Phase 3 Study of Fibrocaps™ in Surgical Bleeding
Status: | Completed |
---|---|
Healthy: | No |
Age Range: | 18 - Any |
Updated: | 3/30/2013 |
Start Date: | May 2012 |
End Date: | May 2013 |
Contact: | Paul Frohna, MD, PhD |
Email: | p.frohna@profibrix.com |
Phone: | 206-499-6462 |
A Phase 3, Randomized, Single-blind, Controlled Trial of Topical Fibrocaps™ in Intraoperative Surgical Hemostasis
The primary objective of the study is to demonstrate the superiority of Fibrocaps plus
gelatin sponge, as compared to gelatin sponge alone, for achieving hemostasis in subjects
with mild to moderate surgical bleeding during spine, liver, vascular or soft tissue
surgery.
This is a Phase 3, international, multi-center, randomized, single-blind, controlled trial
that will be conducted at clinical trial sites in the EU and US.
Inclusion Criteria:
1. Subject has signed an institutional review board/independent ethics committee
(IRB/IEC)-approved informed consent document
2. Subject is undergoing one of the 4 surgical procedures described
3. Subject age is >18 years at time of consent
4. If female and of child-bearing potential, subject has negative pregnancy test during
screening and is not breast-feeding
5. If subject is a sexually active male or a sexually active female of child-bearing
potential, subject agrees to use a medically accepted form of contraception from the
time of consent to completion of all follow-up study visits
6. Subject has not received blood transfusion between screening and study treatment
7. Presence of mild to moderate surgical bleeding
8. Absence of intra-operative complications
9. No intra-operative use of a topical hemostat containing thrombin prior to study
treatment
10. Approximate bleeding site surface area of less than or equal to 100 cm2
Exclusion Criteria:
1. Subject has known antibodies or hypersensitivity to thrombin or other coagulation
factors
2. Subject has history of heparin-induced thrombocytopenia (only for vascular subjects
where heparin use is required)
3. Subject has known allergy to porcine gelatin
4. Subject is unwilling to receive blood products
5. Has any clinically-significant coagulation disorder that may interfere with the
assessment of efficacy or pose a safety risk to the subject according to the
Investigator, or baseline abnormalities of INR > 2.5 or aPTT > 100 seconds during
screening that are not explained by current drug treatment (e.g., warfarin, heparin)
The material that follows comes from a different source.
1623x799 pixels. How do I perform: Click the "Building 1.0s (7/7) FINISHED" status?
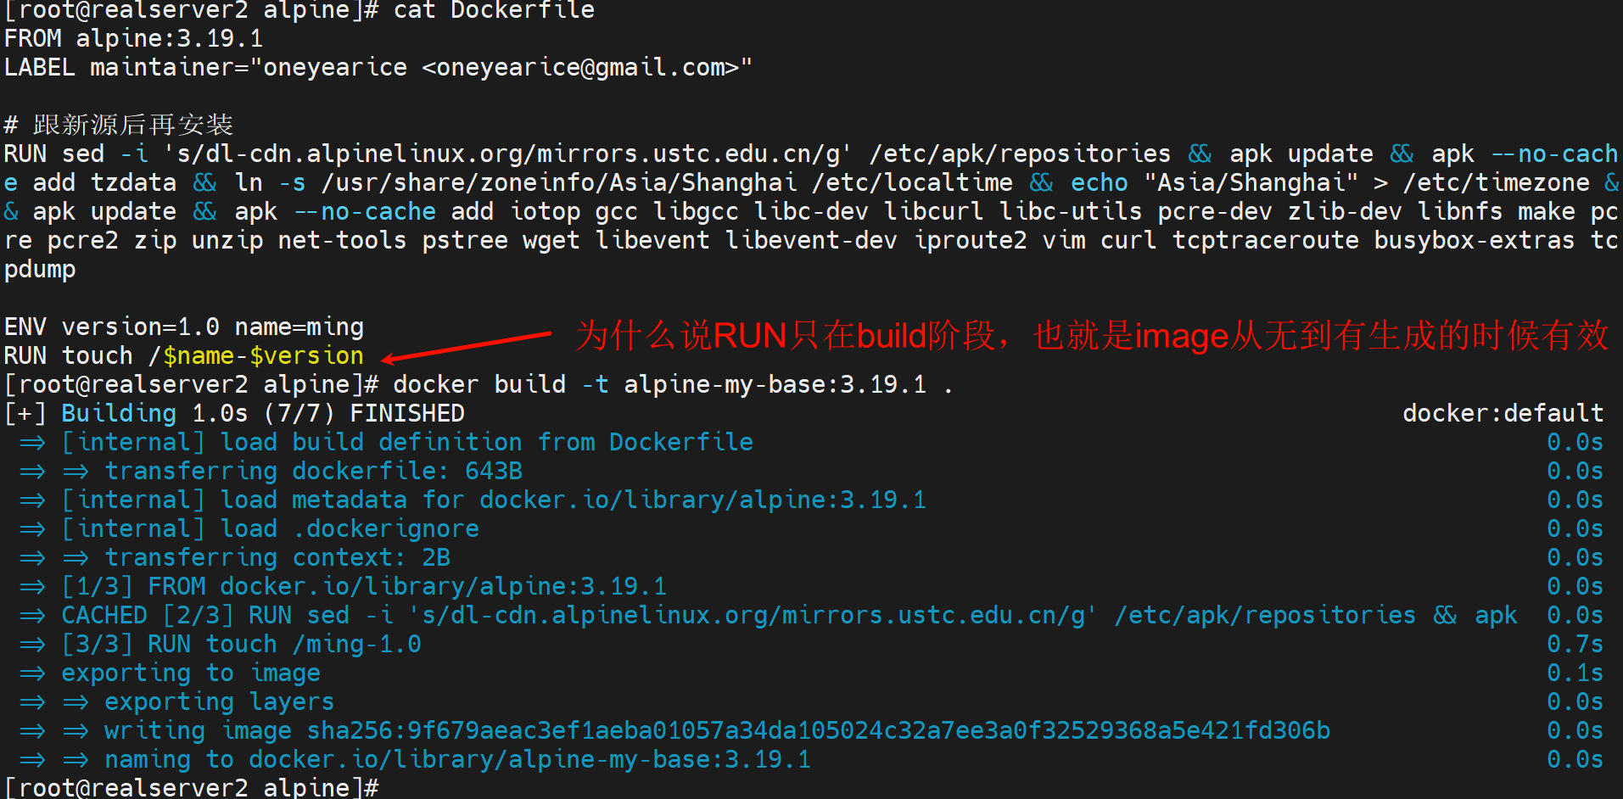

6. Aspartate Aminotransferase (ASAT/AST ) or Alanine aminotransferase (ALAT/ALT) > 3 x
upper limit normal range during screening, except for subjects undergoing liver
resection surgery or with a diagnosis of liver metastases where there is no upper
limit for these analytes due to the nature of their disease
7. Platelets < 100 x109 PLT/L during screening
We found this trial at
28
sites
University of Alabama at Birmingham The University of Alabama at Birmingham (UAB) traces its roots...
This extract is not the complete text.